+++ LESETEXT +++

I. Allgemeines
Rz. 301
Die Vorschrift zählt mehrere fingierte Schenkungen auf. Sie erfasst Erwerbe
Die Regelung in § 7 Abs. 1 Nr. 9 Satz 1 Alt. 1 ErbStG gilt seit 1.7.1921. Erst mit dem ErbStG 1974 wurde Satz 1 Alt. 2 angefügt. 25 Jahre später kamen die beiden Tatbestände des Satzes 2 hinzu. Ergänzt um Satz 3 erhielt die Norm ihre jetzige Fassung im Zuge des Erbschaftsteuerreformgesetzes. Jüngst beschäftigte sich der BFH eingehend mit Satz 2 Alt. 2; die Vorschrift könnte nun korrekturbedürftig sein (s. Rz. 331).

+++ DATENAUFLISTUNG +++

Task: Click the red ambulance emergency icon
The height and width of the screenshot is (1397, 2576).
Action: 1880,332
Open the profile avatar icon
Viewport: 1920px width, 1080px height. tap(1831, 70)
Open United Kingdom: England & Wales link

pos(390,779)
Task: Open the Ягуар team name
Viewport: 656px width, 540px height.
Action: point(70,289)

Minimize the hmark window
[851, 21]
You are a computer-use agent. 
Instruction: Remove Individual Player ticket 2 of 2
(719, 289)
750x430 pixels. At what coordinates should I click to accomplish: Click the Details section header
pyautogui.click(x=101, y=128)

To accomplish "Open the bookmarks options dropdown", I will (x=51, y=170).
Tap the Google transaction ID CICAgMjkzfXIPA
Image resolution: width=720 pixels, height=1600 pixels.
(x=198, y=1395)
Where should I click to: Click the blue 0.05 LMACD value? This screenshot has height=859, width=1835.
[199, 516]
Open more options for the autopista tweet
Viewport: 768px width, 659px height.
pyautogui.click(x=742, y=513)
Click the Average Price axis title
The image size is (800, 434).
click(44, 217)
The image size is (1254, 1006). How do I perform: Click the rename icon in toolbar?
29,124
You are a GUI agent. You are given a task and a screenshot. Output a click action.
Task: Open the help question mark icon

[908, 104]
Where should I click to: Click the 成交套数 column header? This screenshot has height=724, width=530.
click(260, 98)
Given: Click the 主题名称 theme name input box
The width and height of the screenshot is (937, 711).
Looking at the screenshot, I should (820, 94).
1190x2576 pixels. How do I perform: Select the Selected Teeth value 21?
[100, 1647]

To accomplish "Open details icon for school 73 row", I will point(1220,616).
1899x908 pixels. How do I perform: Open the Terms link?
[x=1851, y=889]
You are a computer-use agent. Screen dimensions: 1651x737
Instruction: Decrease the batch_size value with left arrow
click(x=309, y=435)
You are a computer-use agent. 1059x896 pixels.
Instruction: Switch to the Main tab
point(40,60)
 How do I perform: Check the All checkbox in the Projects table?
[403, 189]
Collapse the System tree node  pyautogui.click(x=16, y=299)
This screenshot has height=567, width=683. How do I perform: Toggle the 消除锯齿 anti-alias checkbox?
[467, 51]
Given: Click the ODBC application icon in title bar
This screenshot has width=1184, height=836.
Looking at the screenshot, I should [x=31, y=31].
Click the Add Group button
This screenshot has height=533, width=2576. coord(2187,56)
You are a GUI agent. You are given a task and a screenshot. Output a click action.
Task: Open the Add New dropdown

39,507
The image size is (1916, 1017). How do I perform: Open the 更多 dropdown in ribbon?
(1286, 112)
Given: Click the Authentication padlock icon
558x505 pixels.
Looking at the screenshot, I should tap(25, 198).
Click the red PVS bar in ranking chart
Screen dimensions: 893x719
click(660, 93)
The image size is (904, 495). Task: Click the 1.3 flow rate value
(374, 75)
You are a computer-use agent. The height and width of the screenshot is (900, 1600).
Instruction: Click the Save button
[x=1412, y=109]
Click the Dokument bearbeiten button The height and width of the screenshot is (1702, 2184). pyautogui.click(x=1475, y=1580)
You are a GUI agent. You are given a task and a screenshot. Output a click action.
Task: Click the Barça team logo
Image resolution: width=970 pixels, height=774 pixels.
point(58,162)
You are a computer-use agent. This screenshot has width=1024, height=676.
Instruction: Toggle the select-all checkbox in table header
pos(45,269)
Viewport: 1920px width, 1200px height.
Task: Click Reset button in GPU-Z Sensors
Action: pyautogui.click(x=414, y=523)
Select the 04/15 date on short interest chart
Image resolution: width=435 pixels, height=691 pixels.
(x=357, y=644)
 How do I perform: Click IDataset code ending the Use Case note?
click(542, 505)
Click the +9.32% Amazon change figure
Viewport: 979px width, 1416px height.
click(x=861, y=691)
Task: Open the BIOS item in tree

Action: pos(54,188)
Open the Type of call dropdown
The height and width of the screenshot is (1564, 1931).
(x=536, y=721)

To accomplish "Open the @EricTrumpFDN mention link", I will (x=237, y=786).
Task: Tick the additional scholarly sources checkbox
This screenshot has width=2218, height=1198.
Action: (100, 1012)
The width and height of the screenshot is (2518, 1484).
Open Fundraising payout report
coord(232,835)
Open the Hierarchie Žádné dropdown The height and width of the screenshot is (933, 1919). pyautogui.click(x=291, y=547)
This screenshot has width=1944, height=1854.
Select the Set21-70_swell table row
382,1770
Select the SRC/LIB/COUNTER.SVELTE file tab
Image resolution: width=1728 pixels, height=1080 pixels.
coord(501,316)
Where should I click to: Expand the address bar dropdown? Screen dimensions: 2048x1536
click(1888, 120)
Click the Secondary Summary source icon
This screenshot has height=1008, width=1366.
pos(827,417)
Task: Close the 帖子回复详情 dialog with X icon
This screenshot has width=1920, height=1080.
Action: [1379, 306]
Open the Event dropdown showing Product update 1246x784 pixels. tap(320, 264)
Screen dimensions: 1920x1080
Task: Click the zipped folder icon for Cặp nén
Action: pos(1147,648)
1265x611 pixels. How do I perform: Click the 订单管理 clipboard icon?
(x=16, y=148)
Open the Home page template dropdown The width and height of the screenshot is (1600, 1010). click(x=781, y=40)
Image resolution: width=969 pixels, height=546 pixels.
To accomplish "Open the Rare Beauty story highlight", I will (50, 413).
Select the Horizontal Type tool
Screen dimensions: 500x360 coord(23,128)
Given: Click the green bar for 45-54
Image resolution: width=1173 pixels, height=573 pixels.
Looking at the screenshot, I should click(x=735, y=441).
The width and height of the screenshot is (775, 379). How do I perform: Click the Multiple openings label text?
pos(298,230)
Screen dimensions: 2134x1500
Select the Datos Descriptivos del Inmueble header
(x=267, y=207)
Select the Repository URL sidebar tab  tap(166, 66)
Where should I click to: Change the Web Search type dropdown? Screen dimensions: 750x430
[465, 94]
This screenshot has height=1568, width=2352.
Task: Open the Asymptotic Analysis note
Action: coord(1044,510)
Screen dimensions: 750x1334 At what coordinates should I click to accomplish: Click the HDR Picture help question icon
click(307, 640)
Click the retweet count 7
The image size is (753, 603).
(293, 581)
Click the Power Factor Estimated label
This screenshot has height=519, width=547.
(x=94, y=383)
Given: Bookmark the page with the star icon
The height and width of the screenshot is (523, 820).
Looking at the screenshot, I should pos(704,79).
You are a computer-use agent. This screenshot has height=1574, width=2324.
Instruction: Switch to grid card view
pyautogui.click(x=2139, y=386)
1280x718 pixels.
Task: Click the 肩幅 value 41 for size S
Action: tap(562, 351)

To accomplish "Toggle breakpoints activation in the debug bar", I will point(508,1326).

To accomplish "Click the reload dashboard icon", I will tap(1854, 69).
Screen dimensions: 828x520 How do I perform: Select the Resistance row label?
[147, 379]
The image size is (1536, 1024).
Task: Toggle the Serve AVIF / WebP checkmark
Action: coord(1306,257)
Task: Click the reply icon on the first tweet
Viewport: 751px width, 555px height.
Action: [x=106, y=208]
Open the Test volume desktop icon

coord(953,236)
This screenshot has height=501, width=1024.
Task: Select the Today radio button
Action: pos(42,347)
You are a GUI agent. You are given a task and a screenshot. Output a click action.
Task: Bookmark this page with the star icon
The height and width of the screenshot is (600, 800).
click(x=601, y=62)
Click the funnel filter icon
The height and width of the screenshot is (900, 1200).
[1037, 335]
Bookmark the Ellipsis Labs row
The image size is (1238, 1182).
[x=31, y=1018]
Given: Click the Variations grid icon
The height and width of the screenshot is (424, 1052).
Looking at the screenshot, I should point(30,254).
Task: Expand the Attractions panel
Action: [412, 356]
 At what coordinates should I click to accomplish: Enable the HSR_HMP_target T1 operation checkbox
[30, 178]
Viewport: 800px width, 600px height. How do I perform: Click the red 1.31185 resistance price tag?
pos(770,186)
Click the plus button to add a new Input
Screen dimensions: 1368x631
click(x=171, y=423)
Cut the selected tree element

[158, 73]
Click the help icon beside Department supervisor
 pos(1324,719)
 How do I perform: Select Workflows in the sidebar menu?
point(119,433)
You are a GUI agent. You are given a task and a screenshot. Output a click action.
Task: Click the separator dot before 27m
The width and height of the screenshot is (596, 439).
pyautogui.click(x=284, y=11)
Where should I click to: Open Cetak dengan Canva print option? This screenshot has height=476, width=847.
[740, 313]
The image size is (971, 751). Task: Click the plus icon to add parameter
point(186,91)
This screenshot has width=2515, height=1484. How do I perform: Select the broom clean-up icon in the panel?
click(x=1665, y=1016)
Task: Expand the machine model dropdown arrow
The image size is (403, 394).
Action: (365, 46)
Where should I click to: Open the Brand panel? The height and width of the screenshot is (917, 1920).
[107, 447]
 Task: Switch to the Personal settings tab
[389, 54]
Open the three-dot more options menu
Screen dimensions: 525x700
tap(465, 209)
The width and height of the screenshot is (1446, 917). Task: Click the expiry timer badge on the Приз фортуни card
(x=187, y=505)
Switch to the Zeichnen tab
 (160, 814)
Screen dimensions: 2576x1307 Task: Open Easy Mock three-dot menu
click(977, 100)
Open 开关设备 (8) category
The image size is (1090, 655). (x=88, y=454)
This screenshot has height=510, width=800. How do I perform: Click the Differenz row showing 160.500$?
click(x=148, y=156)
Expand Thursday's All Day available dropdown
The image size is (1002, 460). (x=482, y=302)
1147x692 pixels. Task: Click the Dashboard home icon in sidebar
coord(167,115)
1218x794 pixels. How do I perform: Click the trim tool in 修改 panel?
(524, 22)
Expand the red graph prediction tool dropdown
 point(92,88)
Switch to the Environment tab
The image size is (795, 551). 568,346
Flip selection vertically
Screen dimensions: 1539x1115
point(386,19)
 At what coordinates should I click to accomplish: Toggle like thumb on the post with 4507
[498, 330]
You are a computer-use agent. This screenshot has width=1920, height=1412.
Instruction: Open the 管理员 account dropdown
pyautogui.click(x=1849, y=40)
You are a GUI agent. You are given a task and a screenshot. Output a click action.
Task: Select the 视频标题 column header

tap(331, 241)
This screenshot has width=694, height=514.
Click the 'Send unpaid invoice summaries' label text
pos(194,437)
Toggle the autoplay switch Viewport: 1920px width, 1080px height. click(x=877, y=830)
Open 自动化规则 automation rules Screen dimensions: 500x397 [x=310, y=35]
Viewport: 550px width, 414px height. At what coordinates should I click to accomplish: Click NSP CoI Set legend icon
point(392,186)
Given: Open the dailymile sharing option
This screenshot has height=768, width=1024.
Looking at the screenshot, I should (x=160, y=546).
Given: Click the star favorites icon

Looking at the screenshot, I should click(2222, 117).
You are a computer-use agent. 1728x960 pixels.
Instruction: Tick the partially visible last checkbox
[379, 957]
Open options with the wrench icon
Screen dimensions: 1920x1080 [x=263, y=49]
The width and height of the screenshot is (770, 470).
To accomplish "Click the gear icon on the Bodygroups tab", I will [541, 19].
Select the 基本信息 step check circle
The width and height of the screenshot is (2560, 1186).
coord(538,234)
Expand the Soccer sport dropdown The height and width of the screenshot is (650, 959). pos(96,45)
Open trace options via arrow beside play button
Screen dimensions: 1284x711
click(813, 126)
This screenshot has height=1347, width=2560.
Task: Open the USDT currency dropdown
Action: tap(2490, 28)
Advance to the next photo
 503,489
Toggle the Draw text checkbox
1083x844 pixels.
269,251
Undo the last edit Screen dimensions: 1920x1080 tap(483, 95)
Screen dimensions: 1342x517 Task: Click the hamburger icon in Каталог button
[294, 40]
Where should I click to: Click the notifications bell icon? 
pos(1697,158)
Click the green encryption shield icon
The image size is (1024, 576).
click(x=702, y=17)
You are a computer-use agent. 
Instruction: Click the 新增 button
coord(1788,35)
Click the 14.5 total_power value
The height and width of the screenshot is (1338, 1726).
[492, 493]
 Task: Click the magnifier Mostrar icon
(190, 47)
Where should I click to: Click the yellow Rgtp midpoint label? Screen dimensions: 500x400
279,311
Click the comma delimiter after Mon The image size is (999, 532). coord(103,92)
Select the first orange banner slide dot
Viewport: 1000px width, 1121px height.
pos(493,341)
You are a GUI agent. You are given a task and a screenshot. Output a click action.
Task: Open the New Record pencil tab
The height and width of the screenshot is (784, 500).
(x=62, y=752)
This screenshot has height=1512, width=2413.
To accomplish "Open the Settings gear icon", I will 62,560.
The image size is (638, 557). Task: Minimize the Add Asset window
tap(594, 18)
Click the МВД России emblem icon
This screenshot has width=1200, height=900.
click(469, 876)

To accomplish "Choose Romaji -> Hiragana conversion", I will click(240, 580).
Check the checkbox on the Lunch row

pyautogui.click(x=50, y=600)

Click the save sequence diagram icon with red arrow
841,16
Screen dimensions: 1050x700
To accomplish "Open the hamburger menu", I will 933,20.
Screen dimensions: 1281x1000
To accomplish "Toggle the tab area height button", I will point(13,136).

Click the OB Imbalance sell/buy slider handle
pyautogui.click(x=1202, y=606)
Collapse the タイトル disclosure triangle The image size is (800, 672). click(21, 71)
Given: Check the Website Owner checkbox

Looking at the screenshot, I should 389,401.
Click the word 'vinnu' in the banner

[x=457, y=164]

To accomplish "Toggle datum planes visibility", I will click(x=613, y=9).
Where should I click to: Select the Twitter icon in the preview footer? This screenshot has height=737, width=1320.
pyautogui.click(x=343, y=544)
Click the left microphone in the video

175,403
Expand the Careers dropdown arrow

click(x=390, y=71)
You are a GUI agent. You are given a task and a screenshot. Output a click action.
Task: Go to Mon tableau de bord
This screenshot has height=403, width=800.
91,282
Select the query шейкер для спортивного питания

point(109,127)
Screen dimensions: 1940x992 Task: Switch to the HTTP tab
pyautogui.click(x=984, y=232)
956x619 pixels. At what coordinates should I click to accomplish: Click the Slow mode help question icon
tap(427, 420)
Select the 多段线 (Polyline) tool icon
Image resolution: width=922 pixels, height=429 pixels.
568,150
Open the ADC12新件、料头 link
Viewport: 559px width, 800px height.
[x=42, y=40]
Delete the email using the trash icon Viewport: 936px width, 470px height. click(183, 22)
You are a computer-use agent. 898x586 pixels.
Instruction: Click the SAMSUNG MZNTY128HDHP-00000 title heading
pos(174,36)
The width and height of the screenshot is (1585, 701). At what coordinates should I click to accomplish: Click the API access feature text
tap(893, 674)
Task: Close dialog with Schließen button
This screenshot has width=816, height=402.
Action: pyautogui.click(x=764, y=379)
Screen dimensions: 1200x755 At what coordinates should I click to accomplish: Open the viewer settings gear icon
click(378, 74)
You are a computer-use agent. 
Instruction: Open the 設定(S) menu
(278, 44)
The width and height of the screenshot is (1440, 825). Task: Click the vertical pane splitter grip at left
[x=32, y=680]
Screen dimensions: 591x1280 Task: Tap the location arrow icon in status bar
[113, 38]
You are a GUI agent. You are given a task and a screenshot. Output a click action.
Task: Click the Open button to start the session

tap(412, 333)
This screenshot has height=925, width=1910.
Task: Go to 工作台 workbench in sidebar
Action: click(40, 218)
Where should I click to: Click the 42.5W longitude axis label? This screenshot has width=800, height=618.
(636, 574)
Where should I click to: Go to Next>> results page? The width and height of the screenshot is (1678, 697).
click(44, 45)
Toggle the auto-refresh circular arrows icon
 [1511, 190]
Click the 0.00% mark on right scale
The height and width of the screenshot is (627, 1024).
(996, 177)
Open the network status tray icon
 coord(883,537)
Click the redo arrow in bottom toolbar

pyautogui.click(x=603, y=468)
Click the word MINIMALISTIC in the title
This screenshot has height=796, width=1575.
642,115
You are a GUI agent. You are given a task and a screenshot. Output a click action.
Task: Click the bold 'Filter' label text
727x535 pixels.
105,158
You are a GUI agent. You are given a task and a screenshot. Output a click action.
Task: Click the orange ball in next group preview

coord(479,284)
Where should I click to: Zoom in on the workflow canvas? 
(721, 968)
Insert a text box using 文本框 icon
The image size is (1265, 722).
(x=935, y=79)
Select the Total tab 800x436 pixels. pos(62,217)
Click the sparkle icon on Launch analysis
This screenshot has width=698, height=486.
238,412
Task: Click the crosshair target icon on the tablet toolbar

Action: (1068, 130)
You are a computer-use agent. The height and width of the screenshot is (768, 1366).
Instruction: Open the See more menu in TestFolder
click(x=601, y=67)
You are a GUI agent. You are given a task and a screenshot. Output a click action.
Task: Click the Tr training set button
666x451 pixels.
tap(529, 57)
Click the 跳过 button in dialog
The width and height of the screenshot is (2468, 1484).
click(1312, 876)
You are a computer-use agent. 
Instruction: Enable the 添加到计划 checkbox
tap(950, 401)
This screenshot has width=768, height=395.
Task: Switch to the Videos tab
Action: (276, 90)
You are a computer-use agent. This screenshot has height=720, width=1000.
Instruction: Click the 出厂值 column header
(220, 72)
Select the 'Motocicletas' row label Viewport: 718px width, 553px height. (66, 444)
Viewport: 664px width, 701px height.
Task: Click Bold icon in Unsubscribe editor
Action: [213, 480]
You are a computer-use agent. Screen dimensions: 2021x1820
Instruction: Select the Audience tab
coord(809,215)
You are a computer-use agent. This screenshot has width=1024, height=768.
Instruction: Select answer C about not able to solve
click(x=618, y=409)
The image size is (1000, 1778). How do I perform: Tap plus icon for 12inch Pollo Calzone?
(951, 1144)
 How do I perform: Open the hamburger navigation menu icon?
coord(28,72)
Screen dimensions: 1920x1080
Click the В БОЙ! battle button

+++

SCHRIFTLICHE AUFGABEN:
1. Beantworten Sie anhand des Lesetexts zu § 7 Abs. 1 Nr. 9 ErbStG:
(a) Seit wann gilt § 7 Abs. 1 Nr. 9 Satz 1 Alt. 1 ErbStG?
(b) Mit welchem Gesetz wurde Satz 1 Alt. 2 angefügt?
(c) Um welchen Satz ergänzt erhielt die Norm im Zuge des Erbschaftsteuerreformgesetzes ihre jetzige Fassung?
2. Schreiben Sie den Lesetext zu § 7 Abs. 1 Nr. 9 ErbStG im Anschluss an seinen letzten Satz weiter.
Die Datensätze stammen aus einer anderen Quelle.

LÖSUNGEN:
1.
(a) Seit dem 1.7.1921.
(b) Mit dem ErbStG 1974.
(c) Um Satz 3.

2.
Rz. 302
In einschlägigen Fällen sind Schenker stets die Stiftung, der Verein oder die jeweilige Vermögensmasse. Die lediglich für Zwecke der Steuerberechnung geltende Vorschrift des § 15 Abs. 2 Satz 2 ErbStG bestätigt dies zusätzlich. Im Einzelfall (Hinweis auf Rz. 95 ff., 149, 169) kann der Stifter/Gründer/Errichter allerdings doch als Schenker in Betracht kommen: so, wenn das jeweilige Zweckvermögen ihm zuzurechnen ist (z.B. aufgrund umfassender Herrschaftsbefugnisse; s.o. Rz. 290) oder die Stiftung/der Verein/die Vermögensmasse lediglich als Leistungsmittler fungiert (z.B. bei missglückter Kettenschenkung, Rz. 51; s. auch Rz. 241 zur Anwendung des § 7 Abs. 1 Nr. 2 ErbStG).
II. Erwerbe bei Aufhebung einer Stiftung (Satz 1 Alt. 1)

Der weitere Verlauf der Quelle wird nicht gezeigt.